# TEXT SECTION
In this article, you will learn what Elasticsearch is and what you can use it for. In a nutshell, Elasticsearch is an optimized search engine on top of a NoSQL database. Elasticsearch is distributed, which means that it can scale horizontally across many different machines. This makes it a good choice for handling large amounts of data. Elasticsearch is often used for applications that require full-text search, real-time search, and analytics. You will also find out how to set up an Elasticsearch cluster locally and an example of how to use its Python client. So, let’s get started.
What Is Python Elasticsearch?
What Is Elasticsearch Used for?
You can use Elastisearch for handling different kinds of data, such as textual and numerical data. Unstructured data is stored in a serialized JSON format, making Elasticsearch a NoSQL database. Unlike most NoSQL databases, however, Elasticsearch is optimized for its search engine capabilities.
Elasticsearch is open-source, fast, easy-to-scale, and distributed. These factors make it attractive for various applications, like websites, web applications, and other applications with lots of dynamic content, as well as logging analytics.
Internally, when you first set Elasticsearch up, it ingests your data into an index. Here, an index means an optimized collection of documents. Furthermore, documents are collections of fields, which are the key-value pairs that contain your data. By default, Elasticsearch indexes all data and different kinds of data have their own optimized data structure.

# GIVEN MATERIAL
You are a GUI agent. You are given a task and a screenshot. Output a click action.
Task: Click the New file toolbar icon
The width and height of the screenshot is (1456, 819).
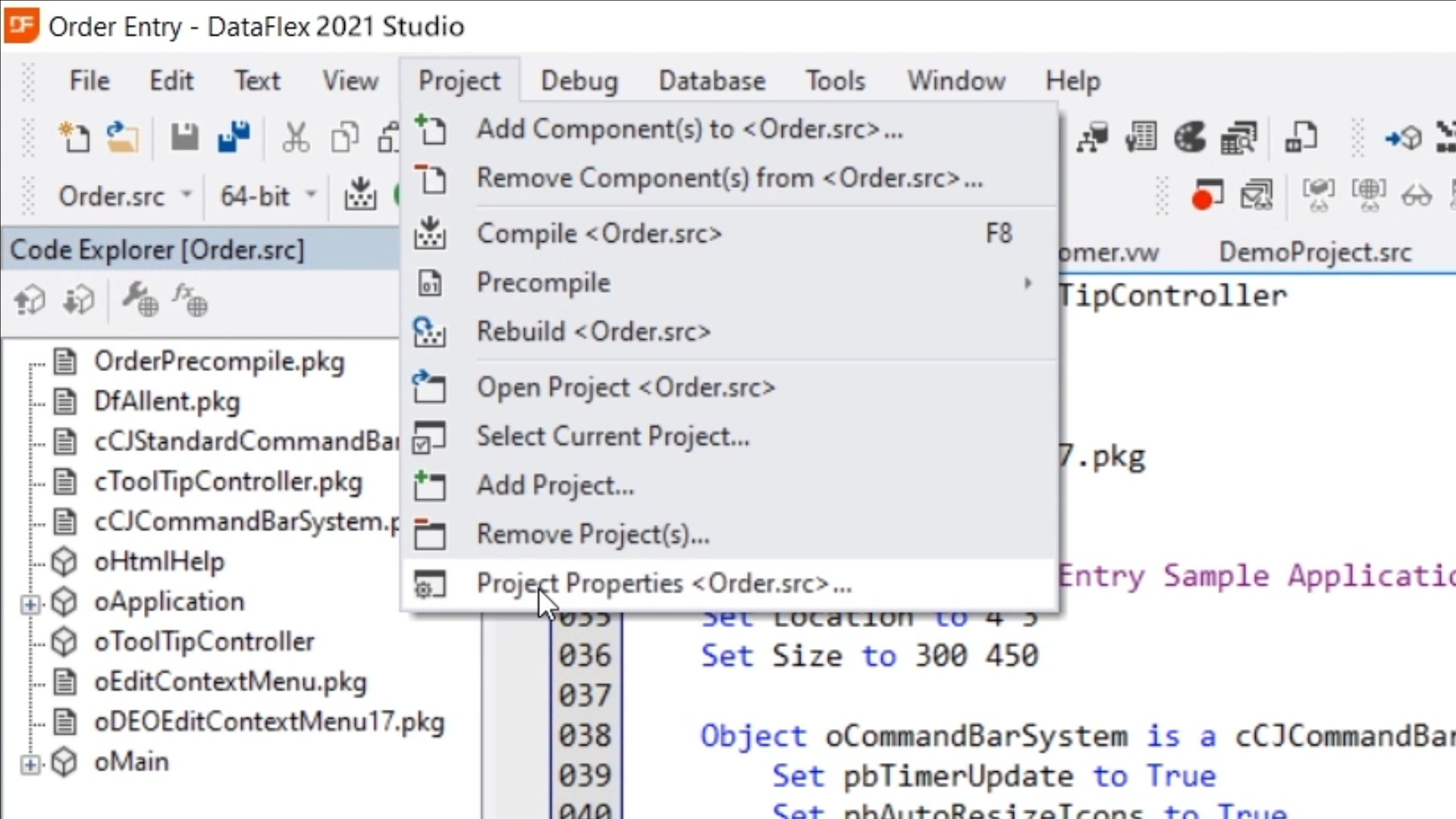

# WHAT TO DO
A – Quote from the Elasticsearch article the passage that opens with the words containing "You can use Elastisearch" and closes with "search engine capabilities.".
B – Summarize the Elasticsearch article in two sentences.
The listing plays no part in what is asked here.

# IN RESPONSE
A –
You can use Elastisearch for handling different kinds of data, such as textual and numerical data. Unstructured data is stored in a serialized JSON format, making Elasticsearch a NoSQL database. Unlike most NoSQL databases, however, Elasticsearch is optimized for its search engine capabilities.

B – Elasticsearch is an optimized search engine built on a NoSQL database that stores unstructured data in serialized JSON and scales horizontally across many machines, which makes it a good choice for large amounts of data. It is open-source, fast, easy to scale, and often used for full-text search, real-time search, and analytics, and it ingests data into an index, an optimized collection of documents made up of key-value fields.